WHAT YOU NEED TO DO
Return nothing but the lines from the one with "Toggle visibility of Grain Overlays layer" through the one with "You are a GUI" in the data below, word for word and without pictures.

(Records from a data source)

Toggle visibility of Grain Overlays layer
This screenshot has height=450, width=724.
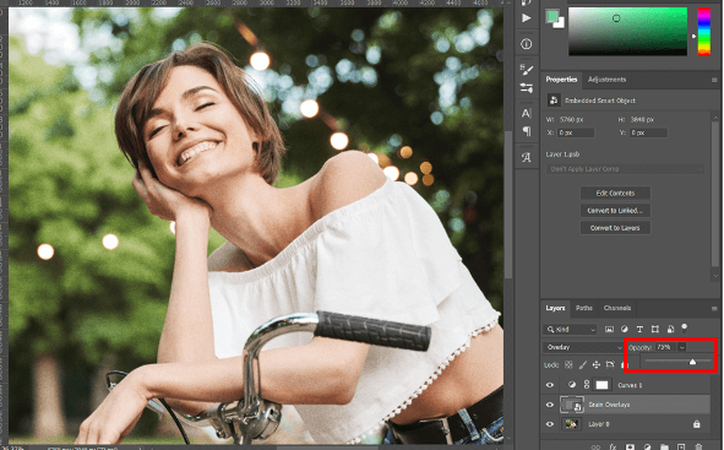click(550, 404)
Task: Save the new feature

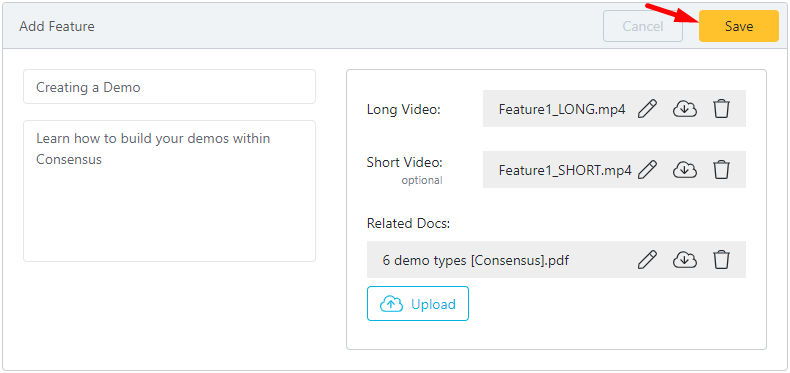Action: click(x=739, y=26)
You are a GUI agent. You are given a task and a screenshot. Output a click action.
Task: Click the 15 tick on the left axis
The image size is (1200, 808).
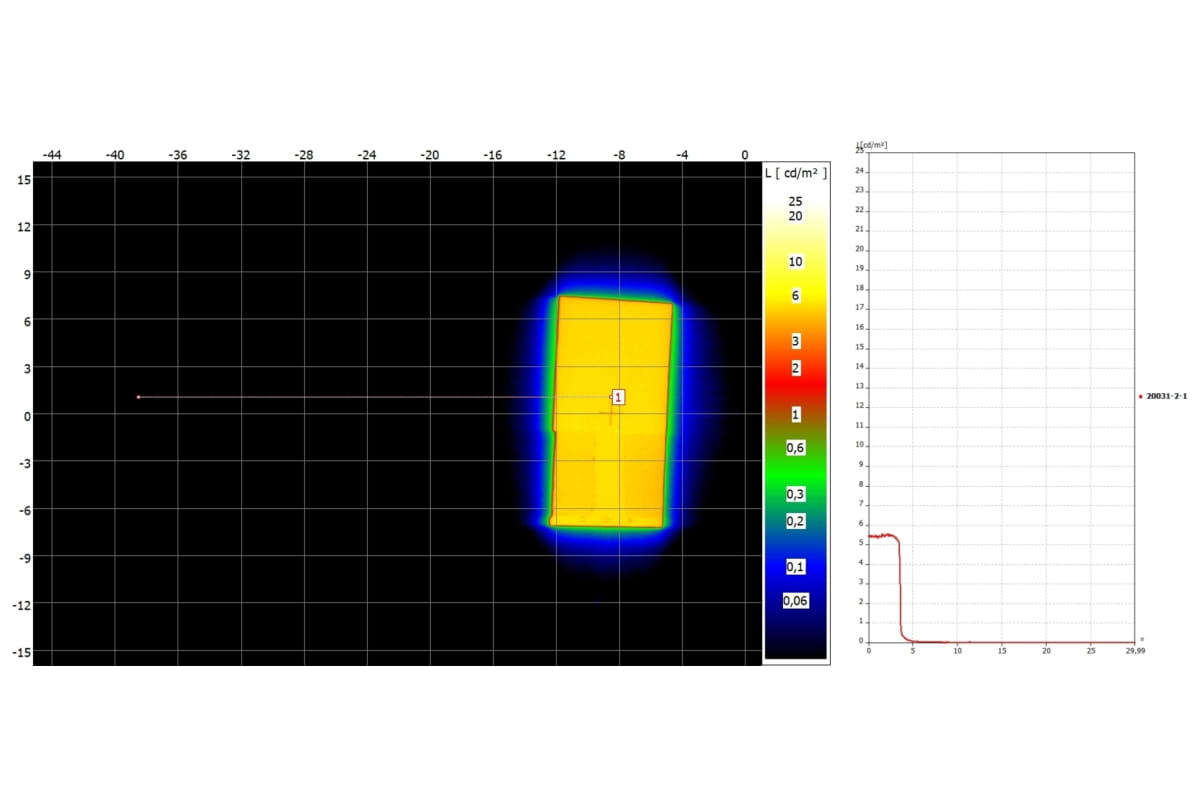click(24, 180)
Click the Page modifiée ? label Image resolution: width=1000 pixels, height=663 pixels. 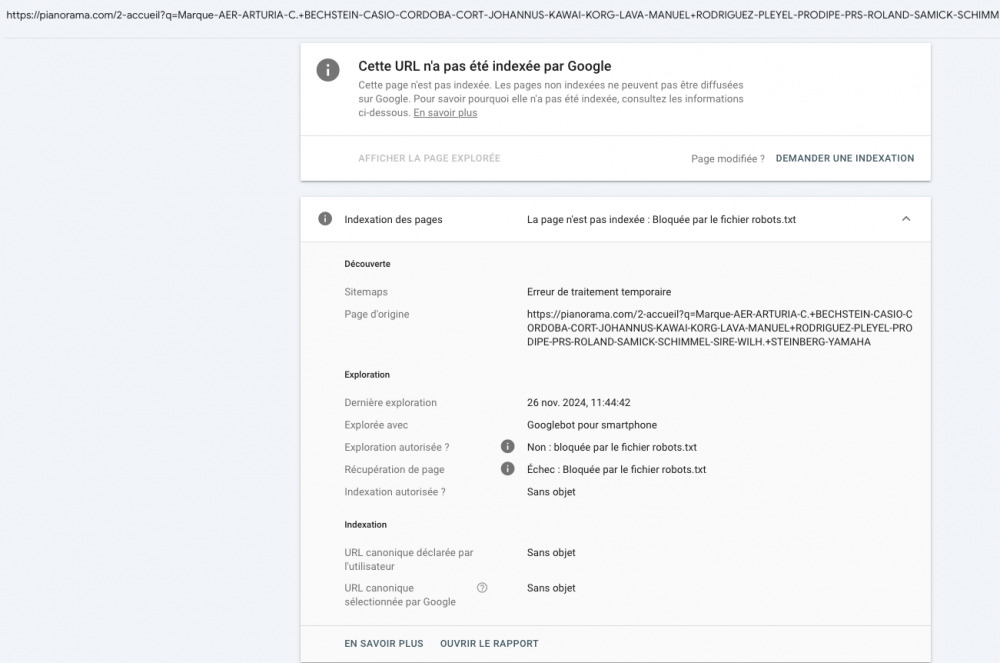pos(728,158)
...
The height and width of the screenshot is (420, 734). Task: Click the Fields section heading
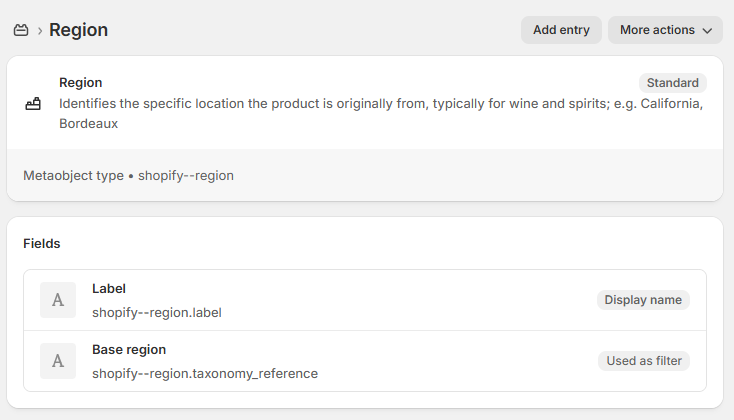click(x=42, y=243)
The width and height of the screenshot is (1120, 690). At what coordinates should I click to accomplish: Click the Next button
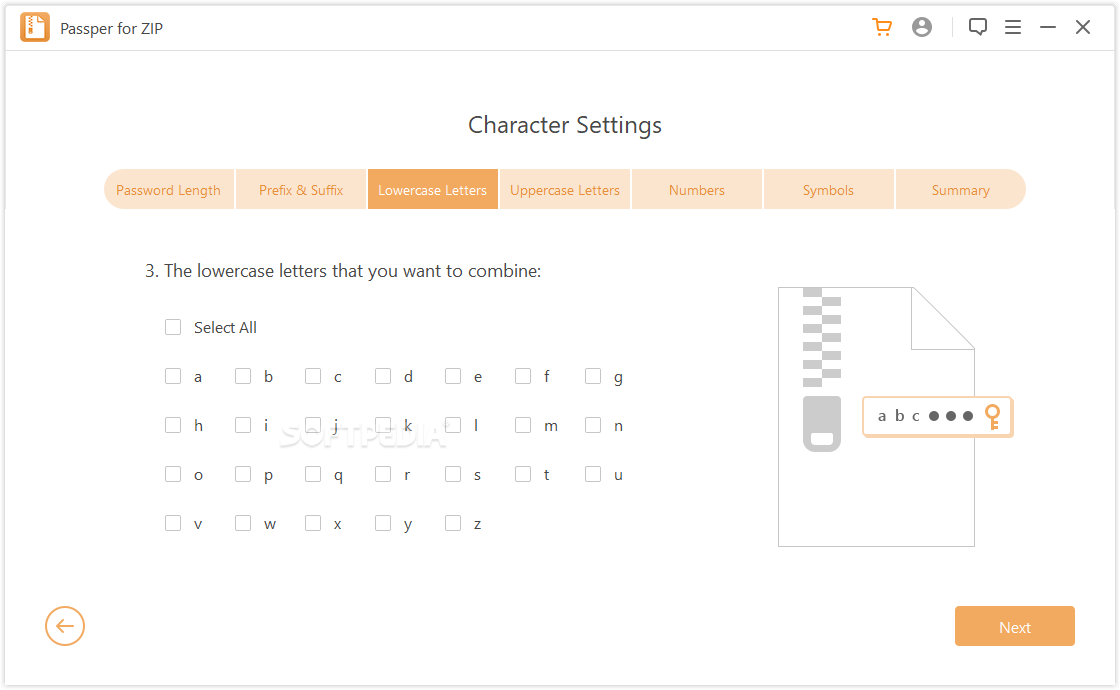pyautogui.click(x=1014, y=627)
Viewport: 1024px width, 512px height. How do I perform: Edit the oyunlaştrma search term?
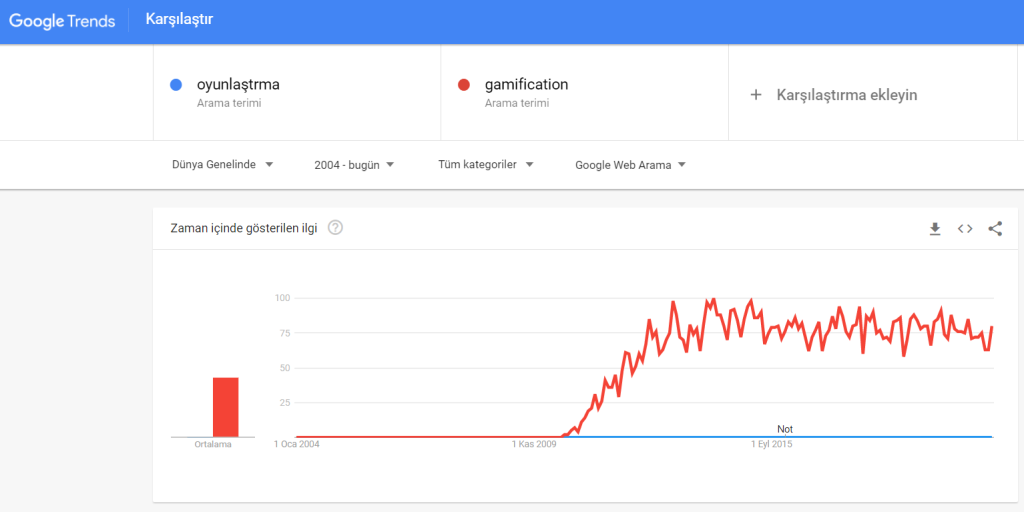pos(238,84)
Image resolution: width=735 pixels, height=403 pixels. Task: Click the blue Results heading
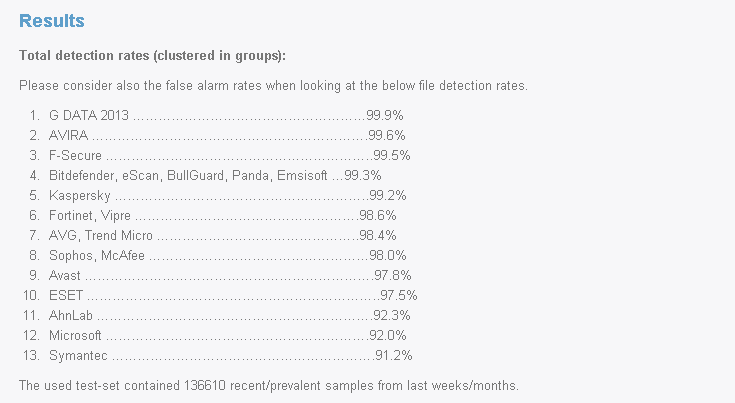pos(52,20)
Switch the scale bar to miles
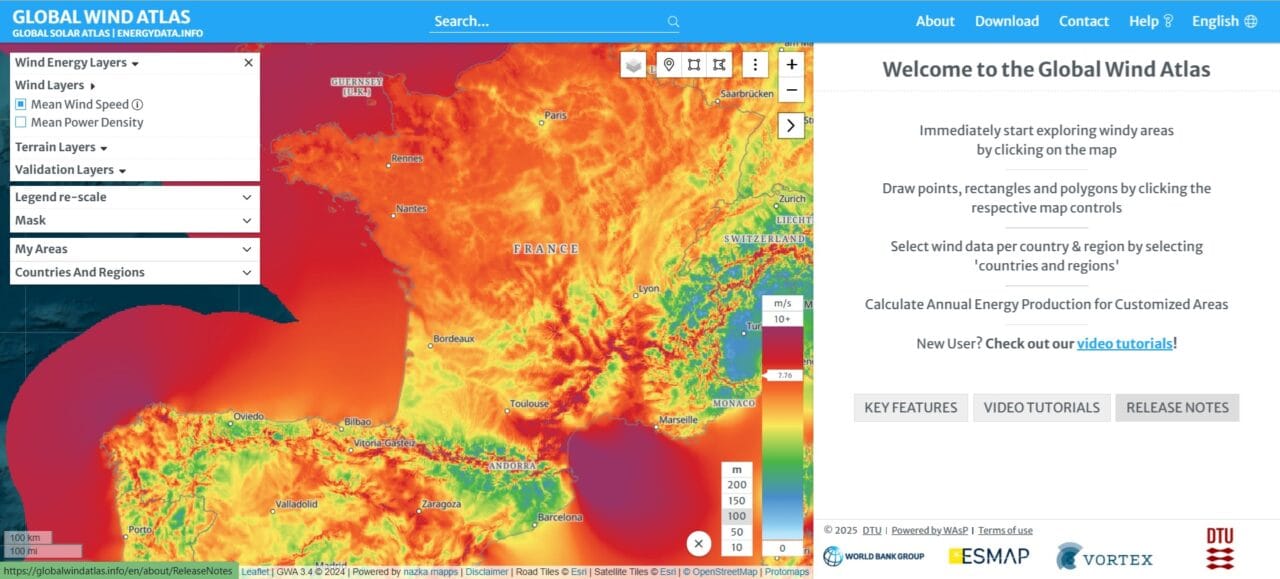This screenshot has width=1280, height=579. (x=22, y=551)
==
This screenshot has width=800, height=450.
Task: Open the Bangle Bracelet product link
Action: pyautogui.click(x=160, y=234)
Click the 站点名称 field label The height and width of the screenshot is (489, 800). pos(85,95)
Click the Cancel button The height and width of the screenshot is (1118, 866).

RESPONSE FOR THIS EXERCISE
Toggle visibility of Grain Overlays layer
This screenshot has height=450, width=724.
click(550, 404)
Task: Save the new feature

Action: click(x=739, y=26)
You are a GUI agent. You are given a task and a screenshot. Output a click action.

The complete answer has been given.